Rewrite the stretch of the records from the line containing "Viewport: 1456px width, 819px height. At" through the line containing "(1129, 298)", replacing "Screen dimensions" with "Display size" and leaving everything else unchanged.

━━ STORED RECORDS

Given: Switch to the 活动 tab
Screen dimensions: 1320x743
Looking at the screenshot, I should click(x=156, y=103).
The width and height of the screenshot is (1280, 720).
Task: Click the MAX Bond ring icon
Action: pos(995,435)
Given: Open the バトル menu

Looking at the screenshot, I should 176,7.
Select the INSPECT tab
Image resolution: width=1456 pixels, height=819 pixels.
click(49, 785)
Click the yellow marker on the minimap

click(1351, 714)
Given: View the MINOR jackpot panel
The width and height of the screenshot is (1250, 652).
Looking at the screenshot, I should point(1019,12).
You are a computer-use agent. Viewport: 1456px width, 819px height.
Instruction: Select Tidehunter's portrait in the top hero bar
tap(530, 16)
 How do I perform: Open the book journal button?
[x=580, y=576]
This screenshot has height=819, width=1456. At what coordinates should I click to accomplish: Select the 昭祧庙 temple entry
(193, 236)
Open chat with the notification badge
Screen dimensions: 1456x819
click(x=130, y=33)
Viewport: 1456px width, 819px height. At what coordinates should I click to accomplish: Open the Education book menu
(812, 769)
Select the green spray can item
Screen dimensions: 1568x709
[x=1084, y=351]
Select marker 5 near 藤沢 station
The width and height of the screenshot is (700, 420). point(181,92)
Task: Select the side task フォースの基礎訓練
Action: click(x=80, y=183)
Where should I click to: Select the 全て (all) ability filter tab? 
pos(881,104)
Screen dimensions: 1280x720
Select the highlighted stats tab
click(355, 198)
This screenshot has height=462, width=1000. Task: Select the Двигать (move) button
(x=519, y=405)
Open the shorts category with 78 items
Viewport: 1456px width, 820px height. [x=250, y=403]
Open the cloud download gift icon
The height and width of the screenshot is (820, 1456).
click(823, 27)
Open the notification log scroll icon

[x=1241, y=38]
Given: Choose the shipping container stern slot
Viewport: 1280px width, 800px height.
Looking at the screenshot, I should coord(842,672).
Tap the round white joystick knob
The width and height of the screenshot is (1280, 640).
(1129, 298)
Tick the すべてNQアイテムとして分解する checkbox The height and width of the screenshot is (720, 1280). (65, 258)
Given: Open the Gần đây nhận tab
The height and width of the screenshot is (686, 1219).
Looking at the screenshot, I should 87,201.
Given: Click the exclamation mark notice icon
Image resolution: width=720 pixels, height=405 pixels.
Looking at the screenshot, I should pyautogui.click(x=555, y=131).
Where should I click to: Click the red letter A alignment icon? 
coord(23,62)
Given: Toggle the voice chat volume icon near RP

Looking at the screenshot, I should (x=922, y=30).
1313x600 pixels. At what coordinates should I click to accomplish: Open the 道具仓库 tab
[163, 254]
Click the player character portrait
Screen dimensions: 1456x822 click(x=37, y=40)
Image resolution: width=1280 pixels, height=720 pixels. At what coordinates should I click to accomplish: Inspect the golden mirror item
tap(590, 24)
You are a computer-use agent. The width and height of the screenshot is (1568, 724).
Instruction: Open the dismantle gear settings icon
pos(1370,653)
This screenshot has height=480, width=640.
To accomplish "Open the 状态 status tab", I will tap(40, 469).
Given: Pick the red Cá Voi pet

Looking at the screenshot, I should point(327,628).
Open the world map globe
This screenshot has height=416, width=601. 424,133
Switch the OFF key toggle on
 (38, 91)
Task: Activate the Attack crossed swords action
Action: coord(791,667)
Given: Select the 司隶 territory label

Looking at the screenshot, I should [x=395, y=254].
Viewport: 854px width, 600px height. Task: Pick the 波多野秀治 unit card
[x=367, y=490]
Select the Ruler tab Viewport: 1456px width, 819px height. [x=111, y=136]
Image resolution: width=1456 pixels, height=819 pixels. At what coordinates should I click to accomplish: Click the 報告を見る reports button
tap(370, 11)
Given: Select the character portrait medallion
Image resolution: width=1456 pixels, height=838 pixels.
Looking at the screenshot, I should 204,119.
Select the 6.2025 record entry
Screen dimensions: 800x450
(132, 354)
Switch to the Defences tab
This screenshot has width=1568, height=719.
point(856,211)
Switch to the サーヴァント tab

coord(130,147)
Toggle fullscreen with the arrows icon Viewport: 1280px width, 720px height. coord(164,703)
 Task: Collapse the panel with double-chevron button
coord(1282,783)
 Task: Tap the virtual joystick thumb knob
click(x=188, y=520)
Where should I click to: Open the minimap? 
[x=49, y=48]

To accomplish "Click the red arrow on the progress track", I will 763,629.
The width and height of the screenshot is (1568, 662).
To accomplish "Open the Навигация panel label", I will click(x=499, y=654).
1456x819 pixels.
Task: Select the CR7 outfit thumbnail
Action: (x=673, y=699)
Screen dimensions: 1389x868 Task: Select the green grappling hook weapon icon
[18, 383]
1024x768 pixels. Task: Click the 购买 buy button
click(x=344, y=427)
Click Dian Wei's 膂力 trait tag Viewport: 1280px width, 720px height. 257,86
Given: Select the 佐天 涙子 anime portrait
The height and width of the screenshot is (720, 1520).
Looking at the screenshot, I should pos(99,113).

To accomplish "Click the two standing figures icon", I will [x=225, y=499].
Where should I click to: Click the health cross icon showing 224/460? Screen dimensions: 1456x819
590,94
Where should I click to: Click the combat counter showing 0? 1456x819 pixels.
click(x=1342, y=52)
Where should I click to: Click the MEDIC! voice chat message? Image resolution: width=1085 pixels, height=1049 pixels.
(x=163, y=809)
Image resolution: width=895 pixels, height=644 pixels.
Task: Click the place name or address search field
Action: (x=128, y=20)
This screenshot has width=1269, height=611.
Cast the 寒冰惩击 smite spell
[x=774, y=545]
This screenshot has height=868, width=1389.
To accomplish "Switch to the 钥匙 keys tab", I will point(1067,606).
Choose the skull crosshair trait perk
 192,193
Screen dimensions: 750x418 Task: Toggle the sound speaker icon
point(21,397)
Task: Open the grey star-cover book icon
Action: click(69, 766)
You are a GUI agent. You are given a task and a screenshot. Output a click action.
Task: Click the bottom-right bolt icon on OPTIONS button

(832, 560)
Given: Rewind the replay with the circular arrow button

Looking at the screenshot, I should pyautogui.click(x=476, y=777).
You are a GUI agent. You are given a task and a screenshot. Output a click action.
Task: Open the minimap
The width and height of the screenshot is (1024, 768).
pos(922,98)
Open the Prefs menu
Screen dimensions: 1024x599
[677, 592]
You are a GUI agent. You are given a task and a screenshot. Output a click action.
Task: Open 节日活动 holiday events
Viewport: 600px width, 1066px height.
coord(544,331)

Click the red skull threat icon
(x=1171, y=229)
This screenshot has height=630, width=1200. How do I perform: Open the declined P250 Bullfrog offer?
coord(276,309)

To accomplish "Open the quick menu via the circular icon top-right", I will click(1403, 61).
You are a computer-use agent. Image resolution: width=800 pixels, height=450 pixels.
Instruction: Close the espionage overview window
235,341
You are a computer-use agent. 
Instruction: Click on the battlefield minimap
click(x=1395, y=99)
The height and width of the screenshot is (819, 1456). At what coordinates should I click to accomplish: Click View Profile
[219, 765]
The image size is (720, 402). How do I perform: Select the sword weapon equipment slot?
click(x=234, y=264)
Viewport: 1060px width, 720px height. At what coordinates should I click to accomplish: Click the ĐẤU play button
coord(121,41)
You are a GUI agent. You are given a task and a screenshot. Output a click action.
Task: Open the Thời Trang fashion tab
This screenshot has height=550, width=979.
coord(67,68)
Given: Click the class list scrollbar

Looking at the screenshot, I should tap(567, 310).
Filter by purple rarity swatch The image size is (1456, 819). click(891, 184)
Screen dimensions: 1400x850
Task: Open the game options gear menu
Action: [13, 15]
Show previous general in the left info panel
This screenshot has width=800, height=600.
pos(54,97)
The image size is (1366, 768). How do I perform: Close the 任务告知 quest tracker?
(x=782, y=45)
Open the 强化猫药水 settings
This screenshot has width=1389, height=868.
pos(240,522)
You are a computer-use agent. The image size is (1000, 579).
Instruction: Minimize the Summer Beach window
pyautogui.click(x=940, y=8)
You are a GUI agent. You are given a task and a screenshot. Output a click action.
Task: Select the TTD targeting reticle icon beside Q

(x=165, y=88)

━━━━

WRITTEN SOLUTION ::
Viewport: 1456px width, 819px height. At what coordinates should I click to accomplish: Open the Education book menu
(812, 769)
Select the green spray can item
Display size: 1568x709
[x=1084, y=351]
Select marker 5 near 藤沢 station
The width and height of the screenshot is (700, 420). point(181,92)
Task: Select the side task フォースの基礎訓練
Action: click(x=80, y=183)
Where should I click to: Select the 全て (all) ability filter tab? 
pos(881,104)
Display size: 1280x720
Select the highlighted stats tab
click(355, 198)
This screenshot has height=462, width=1000. Task: Select the Двигать (move) button
(x=519, y=405)
Open the shorts category with 78 items
Viewport: 1456px width, 820px height. [x=250, y=403]
Open the cloud download gift icon
The height and width of the screenshot is (820, 1456).
click(823, 27)
Open the notification log scroll icon

[x=1241, y=38]
Given: Choose the shipping container stern slot
Viewport: 1280px width, 800px height.
Looking at the screenshot, I should coord(842,672).
Tap the round white joystick knob
The width and height of the screenshot is (1280, 640).
(1129, 298)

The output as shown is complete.